* Stored records:
##########

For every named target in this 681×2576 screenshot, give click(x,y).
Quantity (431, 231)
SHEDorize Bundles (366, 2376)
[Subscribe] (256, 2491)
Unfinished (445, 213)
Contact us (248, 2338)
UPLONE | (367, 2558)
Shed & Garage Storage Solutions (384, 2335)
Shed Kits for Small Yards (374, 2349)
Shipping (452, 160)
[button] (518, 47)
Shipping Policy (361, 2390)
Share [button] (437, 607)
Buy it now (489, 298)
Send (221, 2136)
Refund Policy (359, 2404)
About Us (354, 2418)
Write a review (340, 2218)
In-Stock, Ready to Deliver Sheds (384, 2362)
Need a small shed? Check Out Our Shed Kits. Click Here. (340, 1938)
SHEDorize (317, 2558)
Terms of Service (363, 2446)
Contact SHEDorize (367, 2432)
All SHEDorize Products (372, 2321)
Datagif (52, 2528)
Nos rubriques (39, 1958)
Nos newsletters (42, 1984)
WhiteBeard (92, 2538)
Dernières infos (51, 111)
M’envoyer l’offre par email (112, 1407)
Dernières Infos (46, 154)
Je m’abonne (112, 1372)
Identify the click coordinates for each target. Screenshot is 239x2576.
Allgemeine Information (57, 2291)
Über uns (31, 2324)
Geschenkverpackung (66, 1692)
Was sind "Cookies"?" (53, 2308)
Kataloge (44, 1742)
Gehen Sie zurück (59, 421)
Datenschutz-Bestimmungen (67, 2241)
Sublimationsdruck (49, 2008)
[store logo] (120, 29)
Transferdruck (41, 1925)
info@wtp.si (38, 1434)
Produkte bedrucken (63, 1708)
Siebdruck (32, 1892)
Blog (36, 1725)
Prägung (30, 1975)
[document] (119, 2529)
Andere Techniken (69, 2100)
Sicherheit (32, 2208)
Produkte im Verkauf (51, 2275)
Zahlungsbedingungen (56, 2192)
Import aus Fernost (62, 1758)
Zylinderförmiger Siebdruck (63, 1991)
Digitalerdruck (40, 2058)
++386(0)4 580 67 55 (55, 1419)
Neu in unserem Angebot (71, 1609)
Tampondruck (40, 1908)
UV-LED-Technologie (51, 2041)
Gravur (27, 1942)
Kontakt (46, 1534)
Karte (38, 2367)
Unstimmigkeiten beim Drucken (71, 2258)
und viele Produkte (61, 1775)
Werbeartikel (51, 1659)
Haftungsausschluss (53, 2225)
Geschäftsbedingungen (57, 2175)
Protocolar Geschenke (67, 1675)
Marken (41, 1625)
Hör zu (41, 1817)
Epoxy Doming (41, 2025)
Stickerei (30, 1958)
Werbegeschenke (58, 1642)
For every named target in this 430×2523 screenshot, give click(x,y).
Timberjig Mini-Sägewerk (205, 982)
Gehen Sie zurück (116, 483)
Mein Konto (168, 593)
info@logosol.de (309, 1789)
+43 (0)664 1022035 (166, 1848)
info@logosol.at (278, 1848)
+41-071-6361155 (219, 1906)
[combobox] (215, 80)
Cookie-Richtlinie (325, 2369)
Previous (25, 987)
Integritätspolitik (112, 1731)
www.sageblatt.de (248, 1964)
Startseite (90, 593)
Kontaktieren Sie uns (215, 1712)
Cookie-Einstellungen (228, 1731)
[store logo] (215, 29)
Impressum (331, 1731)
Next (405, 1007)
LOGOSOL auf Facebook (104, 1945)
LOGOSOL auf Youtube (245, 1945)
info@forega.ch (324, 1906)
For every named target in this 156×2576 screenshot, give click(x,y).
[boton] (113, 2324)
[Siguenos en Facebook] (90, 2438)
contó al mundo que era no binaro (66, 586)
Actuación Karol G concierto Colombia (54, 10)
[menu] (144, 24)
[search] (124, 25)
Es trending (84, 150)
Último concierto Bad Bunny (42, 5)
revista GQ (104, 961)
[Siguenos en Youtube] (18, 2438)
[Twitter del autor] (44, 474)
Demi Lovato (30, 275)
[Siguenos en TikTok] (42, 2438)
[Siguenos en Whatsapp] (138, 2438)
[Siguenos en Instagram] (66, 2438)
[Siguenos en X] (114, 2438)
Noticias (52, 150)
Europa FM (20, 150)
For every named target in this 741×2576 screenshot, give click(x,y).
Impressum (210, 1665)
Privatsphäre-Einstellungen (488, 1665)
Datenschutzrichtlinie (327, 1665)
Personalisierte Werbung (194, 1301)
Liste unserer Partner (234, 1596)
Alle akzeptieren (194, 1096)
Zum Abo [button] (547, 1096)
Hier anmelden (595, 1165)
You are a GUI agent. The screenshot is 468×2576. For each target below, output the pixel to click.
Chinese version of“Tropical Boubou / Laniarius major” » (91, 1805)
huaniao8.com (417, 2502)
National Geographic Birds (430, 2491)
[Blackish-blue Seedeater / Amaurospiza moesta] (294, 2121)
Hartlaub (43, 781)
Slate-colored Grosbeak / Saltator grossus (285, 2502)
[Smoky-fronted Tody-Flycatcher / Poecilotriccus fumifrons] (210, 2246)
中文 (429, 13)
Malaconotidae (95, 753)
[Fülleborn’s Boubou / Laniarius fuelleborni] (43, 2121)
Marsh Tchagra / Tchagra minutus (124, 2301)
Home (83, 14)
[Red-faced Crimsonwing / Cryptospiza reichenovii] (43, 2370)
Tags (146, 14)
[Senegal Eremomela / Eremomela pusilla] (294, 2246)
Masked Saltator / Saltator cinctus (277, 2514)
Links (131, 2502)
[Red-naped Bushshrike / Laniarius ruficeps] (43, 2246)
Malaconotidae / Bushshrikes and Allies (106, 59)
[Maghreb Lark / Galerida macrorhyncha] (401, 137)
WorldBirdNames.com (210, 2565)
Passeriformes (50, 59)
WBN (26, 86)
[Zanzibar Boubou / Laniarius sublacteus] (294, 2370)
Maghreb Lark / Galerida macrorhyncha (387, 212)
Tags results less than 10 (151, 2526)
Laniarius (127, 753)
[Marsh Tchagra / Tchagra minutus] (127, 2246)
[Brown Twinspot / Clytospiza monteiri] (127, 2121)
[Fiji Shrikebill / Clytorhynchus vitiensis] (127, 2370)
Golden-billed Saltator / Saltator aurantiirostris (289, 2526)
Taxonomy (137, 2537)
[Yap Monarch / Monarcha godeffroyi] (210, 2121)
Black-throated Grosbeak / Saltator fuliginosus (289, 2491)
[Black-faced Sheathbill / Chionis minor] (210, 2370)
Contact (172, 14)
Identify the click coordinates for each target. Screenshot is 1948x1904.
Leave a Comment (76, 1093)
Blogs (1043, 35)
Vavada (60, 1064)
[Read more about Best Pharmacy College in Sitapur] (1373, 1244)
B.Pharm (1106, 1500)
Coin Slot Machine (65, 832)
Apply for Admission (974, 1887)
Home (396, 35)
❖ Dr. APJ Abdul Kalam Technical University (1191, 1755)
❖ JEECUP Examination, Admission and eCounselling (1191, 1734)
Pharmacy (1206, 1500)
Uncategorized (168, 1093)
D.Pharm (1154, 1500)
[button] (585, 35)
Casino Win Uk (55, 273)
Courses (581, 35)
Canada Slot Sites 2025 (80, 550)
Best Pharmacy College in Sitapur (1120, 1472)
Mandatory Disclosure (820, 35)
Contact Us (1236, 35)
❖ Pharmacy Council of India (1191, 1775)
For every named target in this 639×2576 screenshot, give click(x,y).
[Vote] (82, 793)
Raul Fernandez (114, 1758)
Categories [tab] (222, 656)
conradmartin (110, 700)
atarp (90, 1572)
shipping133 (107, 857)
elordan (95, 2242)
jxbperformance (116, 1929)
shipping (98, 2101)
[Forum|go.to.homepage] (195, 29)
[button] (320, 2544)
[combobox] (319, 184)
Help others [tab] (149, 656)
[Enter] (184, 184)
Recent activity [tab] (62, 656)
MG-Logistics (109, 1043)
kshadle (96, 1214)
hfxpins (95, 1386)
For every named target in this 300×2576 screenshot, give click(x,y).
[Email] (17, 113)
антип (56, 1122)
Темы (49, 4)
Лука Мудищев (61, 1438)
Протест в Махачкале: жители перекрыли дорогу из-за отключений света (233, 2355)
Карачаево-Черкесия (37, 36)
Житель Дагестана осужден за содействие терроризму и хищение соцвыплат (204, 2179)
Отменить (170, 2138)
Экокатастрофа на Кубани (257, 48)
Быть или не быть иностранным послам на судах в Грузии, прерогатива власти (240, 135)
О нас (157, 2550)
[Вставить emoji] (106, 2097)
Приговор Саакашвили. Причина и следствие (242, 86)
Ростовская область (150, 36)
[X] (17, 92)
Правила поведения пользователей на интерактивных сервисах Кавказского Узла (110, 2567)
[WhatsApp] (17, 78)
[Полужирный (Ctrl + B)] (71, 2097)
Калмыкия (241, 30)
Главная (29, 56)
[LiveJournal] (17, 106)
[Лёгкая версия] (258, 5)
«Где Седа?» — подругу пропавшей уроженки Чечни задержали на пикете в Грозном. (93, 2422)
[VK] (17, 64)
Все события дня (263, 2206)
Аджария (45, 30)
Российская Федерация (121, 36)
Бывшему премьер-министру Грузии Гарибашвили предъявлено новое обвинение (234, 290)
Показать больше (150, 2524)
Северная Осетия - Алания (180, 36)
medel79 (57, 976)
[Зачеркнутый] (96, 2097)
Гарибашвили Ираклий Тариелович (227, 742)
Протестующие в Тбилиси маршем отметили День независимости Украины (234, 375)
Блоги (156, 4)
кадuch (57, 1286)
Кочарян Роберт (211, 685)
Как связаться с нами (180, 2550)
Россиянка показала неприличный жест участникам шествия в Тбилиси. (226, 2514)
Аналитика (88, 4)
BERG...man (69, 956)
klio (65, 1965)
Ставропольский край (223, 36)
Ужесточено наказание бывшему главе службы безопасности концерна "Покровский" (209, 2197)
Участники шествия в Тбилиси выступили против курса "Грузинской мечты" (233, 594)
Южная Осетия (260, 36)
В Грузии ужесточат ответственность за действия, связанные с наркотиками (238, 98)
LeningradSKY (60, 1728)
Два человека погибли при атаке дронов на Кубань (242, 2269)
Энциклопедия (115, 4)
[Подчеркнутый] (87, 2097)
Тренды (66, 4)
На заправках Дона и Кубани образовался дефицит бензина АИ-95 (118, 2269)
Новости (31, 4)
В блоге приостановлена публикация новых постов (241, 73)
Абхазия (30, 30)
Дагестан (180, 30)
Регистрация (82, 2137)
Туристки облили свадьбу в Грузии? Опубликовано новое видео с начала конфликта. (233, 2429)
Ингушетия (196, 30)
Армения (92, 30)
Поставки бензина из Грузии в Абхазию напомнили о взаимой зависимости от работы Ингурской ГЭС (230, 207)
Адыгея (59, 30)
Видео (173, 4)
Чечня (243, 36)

##########

* What is expected: From the entries above, return exactly the line containing "[VK] (17, 64)", the line containing "кадuch (57, 1286)", and all lines between, and nothing else.

* Answer for this exercise:
[VK] (17, 64)
Все события дня (263, 2206)
Аджария (45, 30)
Российская Федерация (121, 36)
Бывшему премьер-министру Грузии Гарибашвили предъявлено новое обвинение (234, 290)
Показать больше (150, 2524)
Северная Осетия - Алания (180, 36)
medel79 (57, 976)
[Зачеркнутый] (96, 2097)
Гарибашвили Ираклий Тариелович (227, 742)
Протестующие в Тбилиси маршем отметили День независимости Украины (234, 375)
Блоги (156, 4)
кадuch (57, 1286)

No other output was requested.